Lines containing the word "header" are to be copied from the data below.
___ Records shown
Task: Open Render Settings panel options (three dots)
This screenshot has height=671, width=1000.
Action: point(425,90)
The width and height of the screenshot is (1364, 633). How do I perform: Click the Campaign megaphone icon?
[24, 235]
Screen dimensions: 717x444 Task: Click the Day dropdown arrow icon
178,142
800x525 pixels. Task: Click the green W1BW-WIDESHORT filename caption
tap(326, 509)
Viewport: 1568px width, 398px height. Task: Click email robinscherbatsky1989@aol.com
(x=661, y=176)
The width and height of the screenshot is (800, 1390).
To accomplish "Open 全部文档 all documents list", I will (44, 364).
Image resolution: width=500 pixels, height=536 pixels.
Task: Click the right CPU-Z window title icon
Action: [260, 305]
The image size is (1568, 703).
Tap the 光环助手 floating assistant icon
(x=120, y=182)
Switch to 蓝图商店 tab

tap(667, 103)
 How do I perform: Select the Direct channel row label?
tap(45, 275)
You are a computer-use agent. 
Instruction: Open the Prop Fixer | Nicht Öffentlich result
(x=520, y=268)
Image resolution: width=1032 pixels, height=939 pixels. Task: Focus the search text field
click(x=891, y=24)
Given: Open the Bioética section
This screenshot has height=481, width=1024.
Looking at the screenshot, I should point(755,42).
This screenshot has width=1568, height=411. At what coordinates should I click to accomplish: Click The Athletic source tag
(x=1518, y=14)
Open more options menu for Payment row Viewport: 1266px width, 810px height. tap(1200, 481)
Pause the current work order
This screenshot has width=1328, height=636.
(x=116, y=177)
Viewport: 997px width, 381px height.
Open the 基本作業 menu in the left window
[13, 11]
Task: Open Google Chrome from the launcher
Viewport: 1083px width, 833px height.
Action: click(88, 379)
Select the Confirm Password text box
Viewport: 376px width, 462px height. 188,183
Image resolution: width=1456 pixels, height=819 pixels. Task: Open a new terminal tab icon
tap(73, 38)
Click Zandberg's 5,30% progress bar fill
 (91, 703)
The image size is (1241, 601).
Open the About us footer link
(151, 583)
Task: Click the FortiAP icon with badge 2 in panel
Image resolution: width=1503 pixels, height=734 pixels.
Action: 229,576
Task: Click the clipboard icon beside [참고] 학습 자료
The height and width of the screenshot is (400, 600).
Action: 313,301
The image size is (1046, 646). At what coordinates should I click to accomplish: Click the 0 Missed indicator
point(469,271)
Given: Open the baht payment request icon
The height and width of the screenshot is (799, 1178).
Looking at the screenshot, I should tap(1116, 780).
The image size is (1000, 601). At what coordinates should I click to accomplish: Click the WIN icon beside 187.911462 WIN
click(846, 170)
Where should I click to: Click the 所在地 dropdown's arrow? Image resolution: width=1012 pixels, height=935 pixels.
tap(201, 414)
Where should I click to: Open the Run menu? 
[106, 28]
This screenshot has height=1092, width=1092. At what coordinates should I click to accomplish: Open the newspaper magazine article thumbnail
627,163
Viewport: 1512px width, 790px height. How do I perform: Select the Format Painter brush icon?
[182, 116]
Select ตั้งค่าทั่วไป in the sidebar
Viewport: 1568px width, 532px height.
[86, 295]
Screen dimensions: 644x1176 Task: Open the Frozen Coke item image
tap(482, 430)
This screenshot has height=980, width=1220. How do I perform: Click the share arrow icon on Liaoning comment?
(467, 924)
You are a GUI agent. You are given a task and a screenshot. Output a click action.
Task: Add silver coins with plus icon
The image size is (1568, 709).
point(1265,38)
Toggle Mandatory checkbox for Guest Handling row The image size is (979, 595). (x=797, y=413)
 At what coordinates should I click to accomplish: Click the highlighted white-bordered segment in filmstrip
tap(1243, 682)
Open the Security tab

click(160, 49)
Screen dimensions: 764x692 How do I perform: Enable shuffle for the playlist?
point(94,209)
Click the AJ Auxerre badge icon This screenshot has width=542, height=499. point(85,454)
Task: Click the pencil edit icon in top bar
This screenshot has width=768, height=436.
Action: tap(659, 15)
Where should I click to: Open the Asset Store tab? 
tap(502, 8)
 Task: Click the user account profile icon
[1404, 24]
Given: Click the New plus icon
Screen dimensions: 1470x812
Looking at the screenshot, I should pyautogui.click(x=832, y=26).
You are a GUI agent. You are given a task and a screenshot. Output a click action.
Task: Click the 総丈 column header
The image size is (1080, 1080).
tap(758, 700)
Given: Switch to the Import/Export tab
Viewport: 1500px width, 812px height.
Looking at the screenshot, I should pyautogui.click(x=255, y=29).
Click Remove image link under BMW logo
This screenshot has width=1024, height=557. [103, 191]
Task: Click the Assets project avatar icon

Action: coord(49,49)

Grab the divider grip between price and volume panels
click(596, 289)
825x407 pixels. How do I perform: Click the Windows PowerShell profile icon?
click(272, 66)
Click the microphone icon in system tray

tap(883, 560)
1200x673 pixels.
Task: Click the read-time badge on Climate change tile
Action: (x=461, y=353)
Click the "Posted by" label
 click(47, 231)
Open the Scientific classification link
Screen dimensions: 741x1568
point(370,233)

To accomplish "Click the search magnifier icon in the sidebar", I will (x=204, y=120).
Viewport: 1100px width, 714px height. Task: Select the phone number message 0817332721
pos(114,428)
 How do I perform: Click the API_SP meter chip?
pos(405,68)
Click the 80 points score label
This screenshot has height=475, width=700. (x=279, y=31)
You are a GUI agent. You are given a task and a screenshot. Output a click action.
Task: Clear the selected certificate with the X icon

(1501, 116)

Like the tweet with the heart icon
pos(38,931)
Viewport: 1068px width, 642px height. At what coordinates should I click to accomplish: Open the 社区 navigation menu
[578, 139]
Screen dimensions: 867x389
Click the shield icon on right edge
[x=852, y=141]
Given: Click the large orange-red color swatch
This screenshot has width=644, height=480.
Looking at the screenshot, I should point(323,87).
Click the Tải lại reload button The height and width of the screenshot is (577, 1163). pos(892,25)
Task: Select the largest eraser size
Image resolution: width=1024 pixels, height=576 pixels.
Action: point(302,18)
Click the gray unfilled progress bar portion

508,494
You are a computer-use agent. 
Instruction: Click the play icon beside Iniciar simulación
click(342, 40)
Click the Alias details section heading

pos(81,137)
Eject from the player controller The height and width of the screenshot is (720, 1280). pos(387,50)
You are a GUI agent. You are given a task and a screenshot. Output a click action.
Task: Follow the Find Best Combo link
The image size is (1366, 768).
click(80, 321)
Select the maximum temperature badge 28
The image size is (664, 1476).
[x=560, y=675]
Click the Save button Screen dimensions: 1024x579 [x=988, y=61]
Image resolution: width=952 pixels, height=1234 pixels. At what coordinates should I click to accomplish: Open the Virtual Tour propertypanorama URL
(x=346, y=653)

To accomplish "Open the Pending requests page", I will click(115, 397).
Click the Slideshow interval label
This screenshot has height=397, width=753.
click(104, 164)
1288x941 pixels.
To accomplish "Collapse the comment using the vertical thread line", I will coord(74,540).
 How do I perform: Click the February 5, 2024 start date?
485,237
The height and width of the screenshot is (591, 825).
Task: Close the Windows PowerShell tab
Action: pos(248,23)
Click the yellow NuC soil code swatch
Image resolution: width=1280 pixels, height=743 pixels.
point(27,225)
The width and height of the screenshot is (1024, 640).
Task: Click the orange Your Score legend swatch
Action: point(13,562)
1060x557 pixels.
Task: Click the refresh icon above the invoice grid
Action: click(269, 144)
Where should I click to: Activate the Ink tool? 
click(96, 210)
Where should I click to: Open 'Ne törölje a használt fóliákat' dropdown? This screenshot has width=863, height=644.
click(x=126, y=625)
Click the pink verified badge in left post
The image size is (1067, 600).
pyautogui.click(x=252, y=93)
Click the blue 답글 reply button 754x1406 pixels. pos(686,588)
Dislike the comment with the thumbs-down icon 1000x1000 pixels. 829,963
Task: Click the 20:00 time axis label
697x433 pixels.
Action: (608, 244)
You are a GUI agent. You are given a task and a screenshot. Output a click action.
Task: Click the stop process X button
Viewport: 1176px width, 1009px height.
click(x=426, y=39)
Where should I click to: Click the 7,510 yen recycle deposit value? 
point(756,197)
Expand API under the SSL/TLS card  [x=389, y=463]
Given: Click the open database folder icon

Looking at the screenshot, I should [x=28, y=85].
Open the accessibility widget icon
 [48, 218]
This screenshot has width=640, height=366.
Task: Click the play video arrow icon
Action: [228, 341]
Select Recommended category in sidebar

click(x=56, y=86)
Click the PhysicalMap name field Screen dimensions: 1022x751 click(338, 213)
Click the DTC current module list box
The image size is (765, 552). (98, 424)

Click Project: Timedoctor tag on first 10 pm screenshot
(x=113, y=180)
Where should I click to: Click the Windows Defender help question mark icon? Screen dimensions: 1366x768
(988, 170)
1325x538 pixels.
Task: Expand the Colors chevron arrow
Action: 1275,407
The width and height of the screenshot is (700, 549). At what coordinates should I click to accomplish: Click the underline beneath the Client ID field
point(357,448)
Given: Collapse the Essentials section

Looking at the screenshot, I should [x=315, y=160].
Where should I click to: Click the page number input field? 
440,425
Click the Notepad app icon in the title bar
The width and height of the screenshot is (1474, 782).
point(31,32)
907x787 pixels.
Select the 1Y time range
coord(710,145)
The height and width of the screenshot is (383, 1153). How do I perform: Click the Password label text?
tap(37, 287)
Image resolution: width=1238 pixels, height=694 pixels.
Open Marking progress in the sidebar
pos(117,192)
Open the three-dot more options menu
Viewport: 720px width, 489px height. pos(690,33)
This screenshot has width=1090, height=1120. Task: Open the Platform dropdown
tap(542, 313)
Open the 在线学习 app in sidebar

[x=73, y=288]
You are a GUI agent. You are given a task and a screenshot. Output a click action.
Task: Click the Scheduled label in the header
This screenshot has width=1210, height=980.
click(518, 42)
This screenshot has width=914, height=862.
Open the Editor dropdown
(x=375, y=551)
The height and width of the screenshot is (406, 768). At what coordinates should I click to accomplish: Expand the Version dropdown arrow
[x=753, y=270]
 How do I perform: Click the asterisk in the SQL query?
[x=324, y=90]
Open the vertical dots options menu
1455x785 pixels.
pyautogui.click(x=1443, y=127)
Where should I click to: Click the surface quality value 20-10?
______
Finished exercise —
Task: Click the 総丈 column header
Task: Click the Scheduled label in the header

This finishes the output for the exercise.